Most of the studies reporting postoperative outcomes of revisional RYGB consist of small comparative case series [7, 19,20,21,22,23,24,25,26,27,28] of which only eight were case-matched studies. The largest case-matched survey comparing 1224 revisional RYGB with 3612 primary RYGB did not report any outcomes in terms of postoperative complications [12]. Furthermore, more than 100 patients were only included in two studies and laparoscopic procedures were only included in five studies (Table 4). In our study, we have evaluated long-term postoperative complications and found a greater rate after revisional procedures (42.6 vs 32.2%, ns). This analysis is underpowered to detect significant difference in the presence of complications and this is a limit of this study. This finding is comparable to the study published by Zhang et al. [18]. Although RBS increased long-term postoperative morbidity (23 vs 13.1%, ns) without significant difference, these results were distorted because they included laparoscopic and open procedures [19].

Table 4 Review of the literature

We finally found that RBS was associated with significant worse weight loss effect (%EWL and %EBMIL) at 1 year when compared to the primary procedure. Difference disappears at 2 and 3 years of follow-up and might be explained by lost to follow-up (about 45% at 2 years and 60% at 3 years). This result is in accordance with the overwhelming majority of studies published. This finding is also comparable with the result observed in the largest survey in Sweden [12]. Furthermore, there were no differences in the postoperative effect on the resolution of obesity-related complications, such as diabetes mellitus, hypertension, or OSAS. These results must be interpreted with caution because a minority of case-matched studies included data from > 100 patients. Furthermore, the RYGB is a mixed technique that is not very restrictive and very scarcely malabsorptive. Any restrictive primary procedure has a high chance of failing to lose weight in the medium or long term, but in turn it generates very deep metabolic resistances in the human body, which the RYGB has not proven to be able to overcome even in the short term. The concept of revision surgery requires a great mental exercise to understand that only with techniques that produce intense metabolic effects can we succeed in the medium- and long-term surgical results. Therefore, RYGB should not be the only technique of revision surgery, but OAGB or DS procedures will have a place soon with excellent mid-term and long-term results [29,30,31].

While primary RYGB was associated with a higher improvement of comorbidity in two studies [20, 32], Thereaux et al. have recently found similar rates of remission at 5 years [33].

The present study has several limitations: The study design was retrospective but relevant information for each patient was prospectively collected in our tertiary center of obesity management. We have also used a case-matched cohort study in order to control and reduce the effect of confounding factors. Our matching process failed to match 29 patients that reflect the various characteristics of the whole cohort. Moreover, the case group was heterogeneous concerning the initial procedures, indications for revisional surgery, and time interval between the previous and the revisional procedures. However, half of case-matched studies published have included various primary bariatric procedures and we have also compared postoperative outcomes after each surgical procedure (data not shown). Finally, the average duration of follow-up is limited to 24 months.

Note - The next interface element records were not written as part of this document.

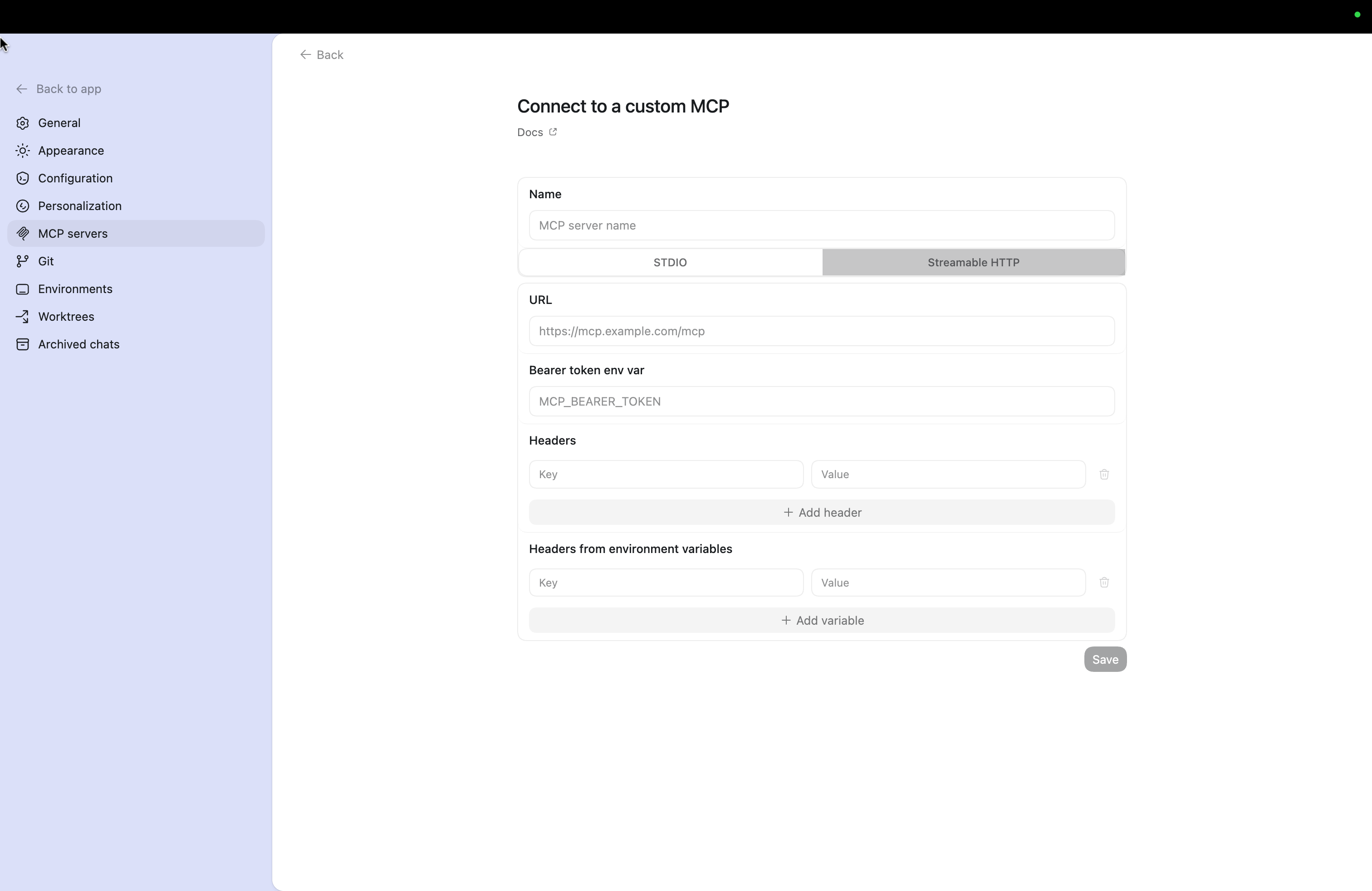Screen dimensions: 1372x891
Task: Click the back arrow next to Back
Action: tap(305, 54)
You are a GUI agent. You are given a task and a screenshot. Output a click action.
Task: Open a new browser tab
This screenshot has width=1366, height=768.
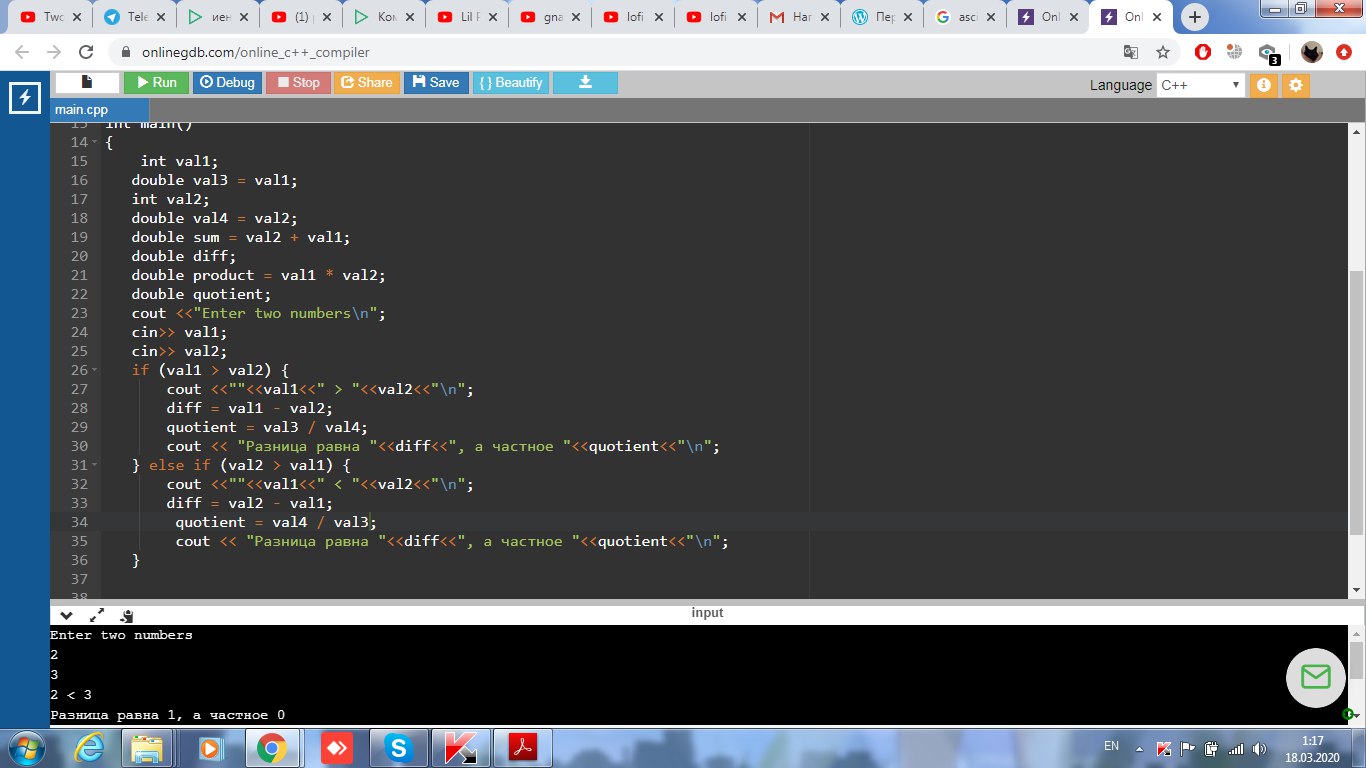click(x=1194, y=17)
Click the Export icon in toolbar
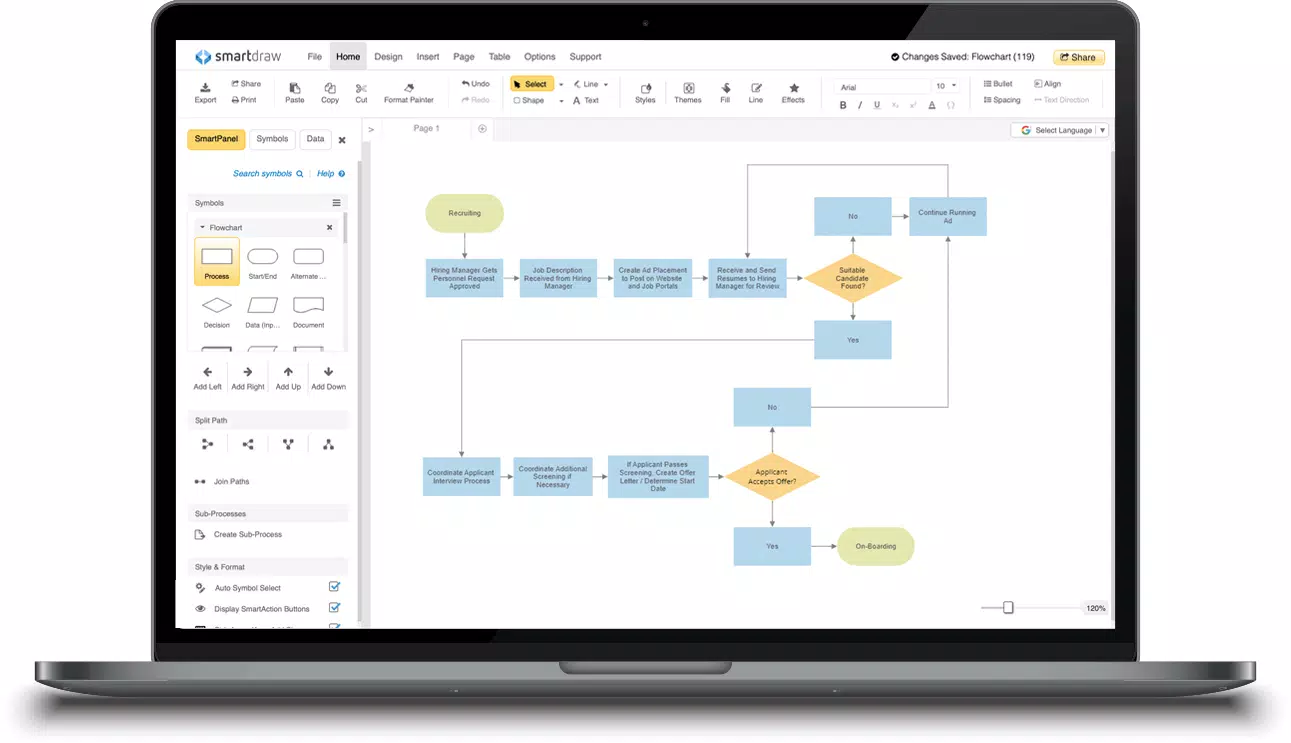 coord(205,88)
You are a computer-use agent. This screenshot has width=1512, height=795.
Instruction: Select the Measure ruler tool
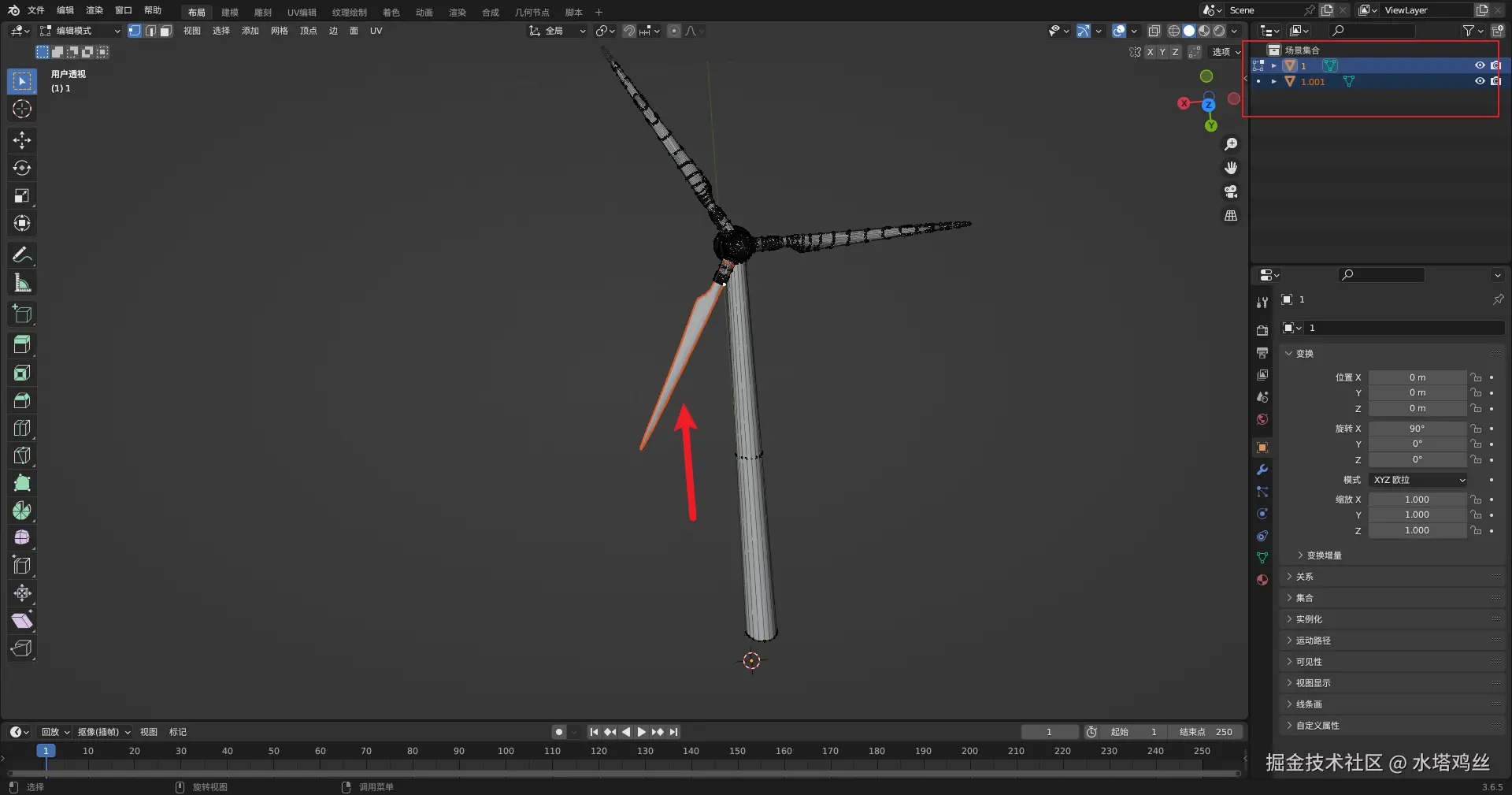22,283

Although, RBS is a multifactorious challenge, this large case-matched study suggests that conversion of SG or AGB to RYGB is feasible with early and late comparable morbidity in an accredited center. This information is useful for patients undergoing RBS. Furthermore, revisional RYGB results in a lower excess weight loss rate at 12 months, while rates of improvement or resolution of obesity-related comorbidities seem comparable. In an era of RBS, further prospective trials are needed to determine not only the preferred surgical strategy (i.e., mini gastric bypass, duodenal switch, and single-anastomosis duodeno-ileal (SADI) bypass) according to the indications, but also their real impact on the expectancy quality of life of the patients.